Nutrien is the world’s largest potash producer. The company’s potash sales from its Canadian mines reached 14.3 million tonnes in 2025, a new annual record. Higher overseas sales volumes (9.6 million tonnes) were supported by strong potash affordability and consumption growth in key markets. North American sales volumes in 2025 (4.6 million tonnes), meanwhile, were stable y-o-y.
Potash accounted for 37% of Nutrien’s full-year earnings. Potash earnings, at $2.3 billion (adjusted EBITDA) in 2025, were up 20% y-o-y due to higher net selling prices and higher sales volumes, albeit partially offset by higher mining taxes.
The average cost of goods sold (COGS) for potash rose slightly to $111/t last year, mainly due to higher royalties, maintenance costs and depreciation. Nutrien mined almost half (49%) of its potash ore using automated methods in 2025, with this strengthening its cost advantage, according to the company.
Nutrien’s nitrogen earnings rose by 14% in 2025 to $2.1 billion. Higher net selling prices and slightly higher sales volumes (10.9 million tonnes for fertilizer, industrial and feed) were partially offset by lower equity earnings from Profertil. The average COGS for nitrogen products increased by 3% y-o-y to $219/t in 2025 due to higher natural gas costs, mainly driven by the Henry Hub benchmark.
Annual earnings at Nutrien’s retail business, Nutrien Ag Solutions, grew by 2% y-o-y to $1.7 billion in 2025, with the company citing factors such as cost savings, higher margins on proprietary products and the successful execution of a plan to improve retail margins in Brazil. Crop nutrient product sales were up by 1% on the previous year at $7.2 billion, mainly due to higher selling prices. Crop nutrient sales volumes in international markets, meanwhile, were lower in 2025. This was largely a consequence of strategic decision making in South America, the company said.
Nutrien’s phosphate earnings were down slightly y-o-y at $382 million. Higher sulphur input costs and lower sales volumes were only partially offset by higher net selling prices. Phosphate sales volumes were lower for the full year, down by 3% to 2.4 million tonnes, due to lower production volumes in the first quarter of 2025. The average COGS for phosphate products increased (+9%) to $657/t in 2025, primarily due to higher sulphur input costs.
Nutrien announced a strategic review of its phosphate business unit – by far its smallest operational segment – in November last year. Future options include a reconfiguration of operations, bringing in external partners or divestment.

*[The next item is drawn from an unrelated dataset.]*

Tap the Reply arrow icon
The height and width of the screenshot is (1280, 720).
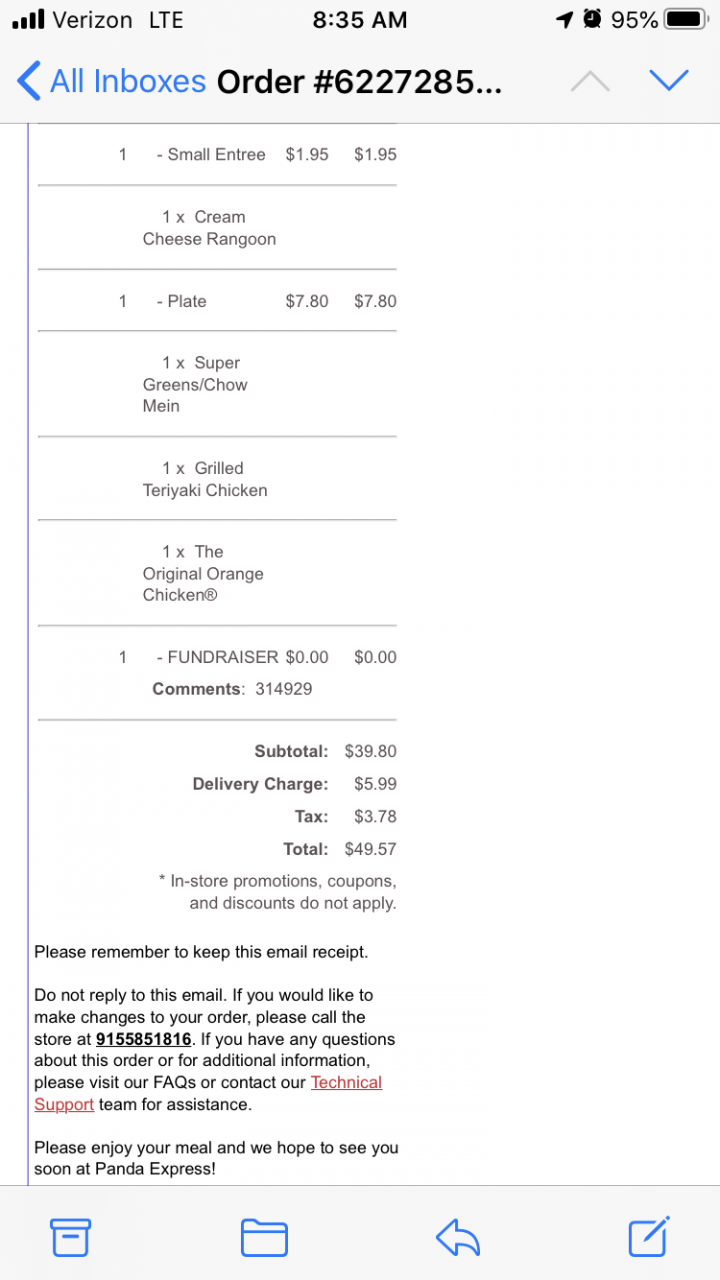click(458, 1238)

“2025 was a defining year for our Company, with exceptional performance across all our operating segments and a reduction in cost and capital expenditures that surpassed our targets,” said Ken Seitz, Nutrien’s president and CEO. “Alongside delivering structural free cash flow growth, we took decisive actions to optimize our portfolio, strengthen our balance sheet and increase cash returns to shareholder.”
Looking ahead, Nutrien’s priorities for the current year are unchanged.
“As we move into 2026, we expect to build on our momentum supported by strong potash market fundamentals, an improved Nitrogen margin profile, and higher Retail earnings. I am excited about Nutrien’s extraordinary potential as we continue to position the Company for long-term growth and resilience,” Seitz added.
Yara – higher volumes and margins and lower fixed costs
Norway’s Yara International, with a market capitalisation of $14.7 billion (Figure 1) and 18,000 global employees, is one of world’s largest crop nutrient providers, vying internationally with Nutrien for leadership on production and deliveries.
The Oslo-headquartered company produced 20.0 million tonnes of finished fertilizers and 7.1 million tonnes of ammonia from its global assets in 2025. Finished fertilizer production included:
- 6.42 million tonnes of compound NPKs
- 6.02 million tonnes of nitrates
- 4.74 million tonnes of urea
• 1.73 million tonnes of calcium nitrate (CN)
• 0.92 million tonnes of urea ammonium nitrate (UAN)
• 0.14 million tonnes of single superphosphate (SSP).
Yara calculated that premium product sales in 2025 – namely its straight nitrate fertilizers and premium NPK offering – generated $1.4 billion in added-value, compared to the commodity fertilizer alternatives.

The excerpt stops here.